**Provided text:**
·····

The Rotifunk community is growing in infrastructure and population, with modern houses being built. The most common livelihoods are petty trading and motorbike transportation. There are mosques and churches, with people of different faiths living amicably, schools, and a government electricity supply. Yet, the community still doesn't have a piped water supply or paved roads.

"We normally wake up very early in the morning to go and fetch water before going to school because if we delay reaching the well, we may not have water for us to return home and do the other house chores, wash, and go to school. This makes us have very little time to sleep because some of us who are in the public examination classes right now spend a lot of time studying at night and have a few hours to sleep before going to the well to fetch water. This repeated activity gives us fatigue causing us not to reach school early and also not to concentrate in class," said Aminata, a 17-year-old female student.

Due to the rising population and the present poor condition of the current water source, a hand-dug well, fetching water for drinking, and other domestic uses have been a problem for many, especially for the people who are not very close to the well. School children and workers often arrive late to school and work because of the delays in the morning.

"The well is not producing enough water for the growing population in the community. This causes people to come here and form a queue very early waiting for the time which the well is opened in the morning. I am living very close to the well, and the noise of the people very early in the morning gives my family and me less time to sleep. I have a very large family, and we use a large amount of water daily. At first, we were not having any water shortages, but now the water we have the opportunity to fetch daily has not been enough for our daily use," said Jaria Bah, a housewife.

Here’s what we’re going to do about it:

Well Rehabilitation

The well marked for this overhaul is dry for a few months every year and needs major work to supply adequate, clean water to the community year round. The pump will be removed, and a hand auger will be lowered inside and powered by a drill team. This hand auger will allow the team to drill several meters deeper to hit a sufficient water column that will ensure the well supplies water throughout all seasons.

As the team drills, casing will be installed, transforming the bottom of this hand-dug well into a borehole. PVC piping will connect this lower system directly to the pump, a construction that we know will also improve the quality of water.

·····

**Work to complete:**
- A) Please copy the passage on Rotifunk's water supply from "Here’s what we’re" up to and including "quality of water.".
- B) Write the next part of the passage about Rotifunk's well rehabilitation, picking up after its final sentence.
The data that comes next is separate material.

**Stored data:**

·····

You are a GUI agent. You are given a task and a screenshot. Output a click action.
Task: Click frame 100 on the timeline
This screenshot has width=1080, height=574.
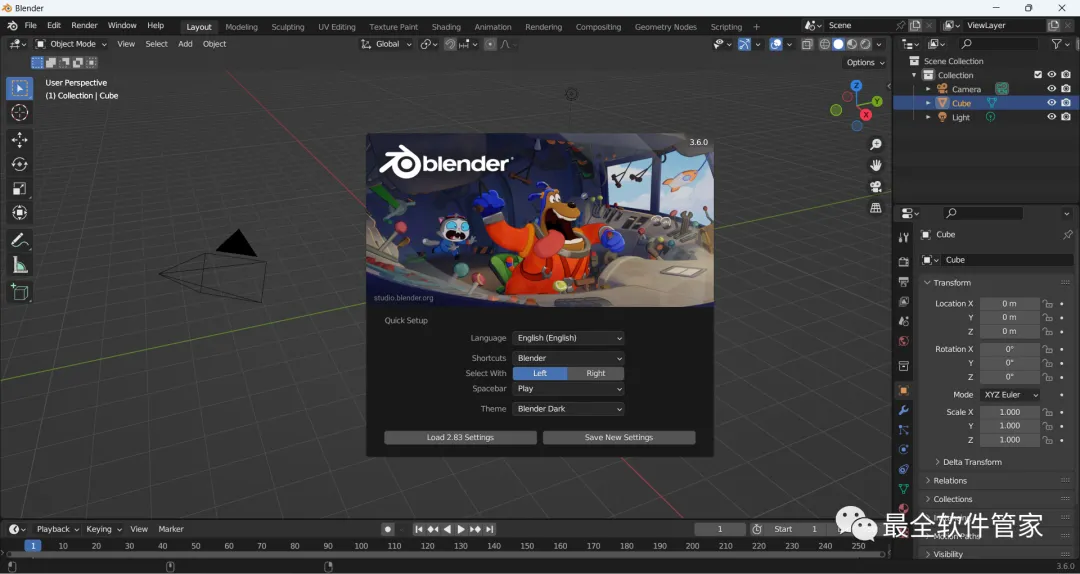pyautogui.click(x=361, y=546)
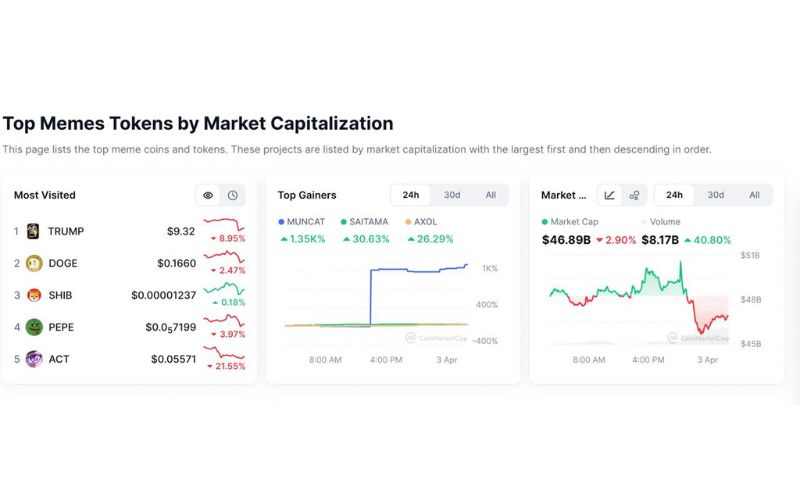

·····

**Answers for the tasks:**
- A)
Here’s what we’re going to do about it:

Well Rehabilitation

The well marked for this overhaul is dry for a few months every year and needs major work to supply adequate, clean water to the community year round. The pump will be removed, and a hand auger will be lowered inside and powered by a drill team. This hand auger will allow the team to drill several meters deeper to hit a sufficient water column that will ensure the well supplies water throughout all seasons.

As the team drills, casing will be installed, transforming the bottom of this hand-dug well into a borehole. PVC piping will connect this lower system directly to the pump, a construction that we know will also improve the quality of water.

- B)
Once this plan is implemented, everyone within the community will have access to safe drinking water in both quality and quantity, even through the dry months.

Hygiene and Sanitation Training

There will be hygiene and sanitation training sessions offered for three days in a row.

After our visit, the hygiene and sanitation trainer decided it would be best to teach community members how to build a tippy tap (a hand-washing station built with a jerrycan, string, and sticks). They will use these tippy taps for handwashing demonstrations, and will also teach about other tools like dish racks and the importance of properly penning in animals.

These trainings will also strengthen the water user committee that manages and maintains this well. They enforce proper behavior and report to us whenever they need our help solving a serious problem, like a pump breakdown.

Project Updates


02/15/2022: #4 Abidjan Street Well Rehabilitation Complete!

We are excited to share a safe, reliable water point at #4 Abidjan Street in Sierra Leone is now providing clean water to students and neighboring community members! We also conducted hygiene and sanitation training, which focused on healthy practices such as handwashing and using latrines.

The community celebrating clean water.

"This water well is a good help to me because I suffered to fetch pure water. Most of the water sources in this community are not good for drinking. Some of them are not sustainable. I used to go far to fetch drinking water. Water from this water well used to sometimes get filthy and low in quantity. Now, I can get access to pure and adequate water from this well. It is safe to drink and enough to do all domestic activities," said Tenneh S., 16.

Tenneh pumping clean water!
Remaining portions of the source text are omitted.